半ばあきらめかけた頃、ようやくこの「一般社団法人ゆれる」の拠点である馬小屋付きの古民家を紹介してもらったんです。ここに至るまでに3年かかりました。地域のみなさんにごあいさつとご説明を重ねつつ、家1軒、馬1頭からのスタートでした。
――家1軒、馬1頭からのスタートからたった2年でどうやってこの広大な放牧地を手に入れたのですか。
それはもう、粛々(しゅくしゅく)と活動を続ける中で、次第に理解してくださる方が増えていったんです。
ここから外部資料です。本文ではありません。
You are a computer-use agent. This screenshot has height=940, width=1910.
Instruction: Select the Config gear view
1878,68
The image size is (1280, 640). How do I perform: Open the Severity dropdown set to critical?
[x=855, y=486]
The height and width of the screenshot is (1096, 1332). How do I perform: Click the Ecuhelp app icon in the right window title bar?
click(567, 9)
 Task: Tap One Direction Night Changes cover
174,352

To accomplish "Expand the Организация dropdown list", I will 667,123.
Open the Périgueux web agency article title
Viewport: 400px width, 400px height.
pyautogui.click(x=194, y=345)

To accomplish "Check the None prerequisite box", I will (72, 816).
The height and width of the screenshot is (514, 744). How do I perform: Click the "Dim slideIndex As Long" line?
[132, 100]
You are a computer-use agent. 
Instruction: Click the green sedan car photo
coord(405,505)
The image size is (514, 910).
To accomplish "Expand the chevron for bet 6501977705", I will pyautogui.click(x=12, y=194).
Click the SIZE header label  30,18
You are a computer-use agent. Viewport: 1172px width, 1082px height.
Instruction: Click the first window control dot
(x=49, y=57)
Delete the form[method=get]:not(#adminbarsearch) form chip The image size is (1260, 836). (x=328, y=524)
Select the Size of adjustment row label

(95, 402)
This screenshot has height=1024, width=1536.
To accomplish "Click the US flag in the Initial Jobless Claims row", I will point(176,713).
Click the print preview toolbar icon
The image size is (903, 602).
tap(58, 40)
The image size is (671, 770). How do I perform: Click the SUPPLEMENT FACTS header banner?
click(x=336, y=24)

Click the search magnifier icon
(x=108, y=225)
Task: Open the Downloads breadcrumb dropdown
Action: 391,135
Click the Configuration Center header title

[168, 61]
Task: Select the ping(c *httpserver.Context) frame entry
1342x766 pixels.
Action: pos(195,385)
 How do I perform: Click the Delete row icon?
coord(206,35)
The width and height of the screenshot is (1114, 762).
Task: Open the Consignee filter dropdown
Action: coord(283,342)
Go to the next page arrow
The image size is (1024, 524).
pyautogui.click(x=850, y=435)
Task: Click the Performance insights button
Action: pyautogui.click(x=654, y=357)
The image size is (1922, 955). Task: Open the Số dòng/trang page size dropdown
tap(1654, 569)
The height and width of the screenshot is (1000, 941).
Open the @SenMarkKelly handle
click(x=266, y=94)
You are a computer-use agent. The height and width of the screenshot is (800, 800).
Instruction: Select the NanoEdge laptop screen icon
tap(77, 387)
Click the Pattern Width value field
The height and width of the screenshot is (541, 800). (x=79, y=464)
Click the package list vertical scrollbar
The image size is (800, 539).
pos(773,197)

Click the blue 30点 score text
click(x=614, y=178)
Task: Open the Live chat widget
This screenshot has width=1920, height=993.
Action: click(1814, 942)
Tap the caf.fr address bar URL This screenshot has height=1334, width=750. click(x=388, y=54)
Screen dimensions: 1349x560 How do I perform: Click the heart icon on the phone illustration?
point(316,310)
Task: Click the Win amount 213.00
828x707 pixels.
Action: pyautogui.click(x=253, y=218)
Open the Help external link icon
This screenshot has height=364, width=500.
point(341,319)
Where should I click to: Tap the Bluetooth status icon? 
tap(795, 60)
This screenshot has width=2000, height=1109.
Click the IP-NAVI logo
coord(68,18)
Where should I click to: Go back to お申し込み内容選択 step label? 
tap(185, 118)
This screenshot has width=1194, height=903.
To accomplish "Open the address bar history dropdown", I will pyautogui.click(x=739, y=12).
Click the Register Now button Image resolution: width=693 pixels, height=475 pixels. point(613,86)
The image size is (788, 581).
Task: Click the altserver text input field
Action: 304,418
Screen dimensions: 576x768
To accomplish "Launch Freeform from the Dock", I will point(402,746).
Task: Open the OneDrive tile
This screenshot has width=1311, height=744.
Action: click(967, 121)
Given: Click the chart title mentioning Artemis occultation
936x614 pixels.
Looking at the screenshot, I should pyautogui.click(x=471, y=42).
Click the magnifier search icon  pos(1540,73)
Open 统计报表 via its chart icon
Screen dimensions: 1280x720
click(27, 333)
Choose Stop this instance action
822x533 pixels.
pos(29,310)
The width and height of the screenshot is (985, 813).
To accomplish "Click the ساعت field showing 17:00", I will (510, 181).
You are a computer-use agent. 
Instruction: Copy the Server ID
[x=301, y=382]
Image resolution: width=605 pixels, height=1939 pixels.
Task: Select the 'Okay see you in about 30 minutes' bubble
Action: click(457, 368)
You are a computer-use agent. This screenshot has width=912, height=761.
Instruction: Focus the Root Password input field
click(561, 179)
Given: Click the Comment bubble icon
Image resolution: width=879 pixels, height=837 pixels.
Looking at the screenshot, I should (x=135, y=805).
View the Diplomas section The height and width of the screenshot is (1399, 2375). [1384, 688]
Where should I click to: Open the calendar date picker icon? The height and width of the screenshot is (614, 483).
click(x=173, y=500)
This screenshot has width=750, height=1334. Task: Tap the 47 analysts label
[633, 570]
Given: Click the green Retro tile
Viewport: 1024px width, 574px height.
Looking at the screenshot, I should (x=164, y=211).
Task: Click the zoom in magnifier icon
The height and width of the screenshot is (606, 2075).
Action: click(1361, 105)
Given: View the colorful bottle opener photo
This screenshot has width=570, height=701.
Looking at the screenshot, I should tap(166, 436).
同じ集落のおばあちゃんが「もう、田んぼやらんけ、馬入れんか」と言ってくださって。ほかにも田んぼでのお米作りを教えてくださる方、収穫した野菜を持ってきてくださる方、たくさんの方に支えられています。
今、馬が約20頭いて、放牧地は約4haありますが、ひとりの土地所有者さんがまた別の所有者さんを紹介してくださってという形で広がり、たくさんの所有者さんから活動に共感を得て、土地を提供していただいている結果です。
――地道な活動が実を結んだ、といえば簡単ですが、大変なご苦労と努力のたまものですね。現在はオルタナティブスクール*として全国から生徒さんがいらっしゃっているようですが、どのような方たちとどのような生活を送ってらっしゃるのですか。* オルタナティブスクール:フリースクールやホームスクール、無認可校も含めた教育施設の総称として使われる。従来とは異なるカリキュラムと方法を備えた教育機関。大人は教師としてではなく、子どもをサポートするスタッフという考え方で接する施設が多い。
今の社会には、困難を抱えて生きている子どもたちが数多くいます。また、学校で受ける教育を選ばない人たちも増えてきました。YURERUのオルタナティブスクールでは、年齢問わず受け入れていて、馬を中心にヤギやロバ、犬、猫、ニワトリと沢山の動物たちと共に暮らしを送っています。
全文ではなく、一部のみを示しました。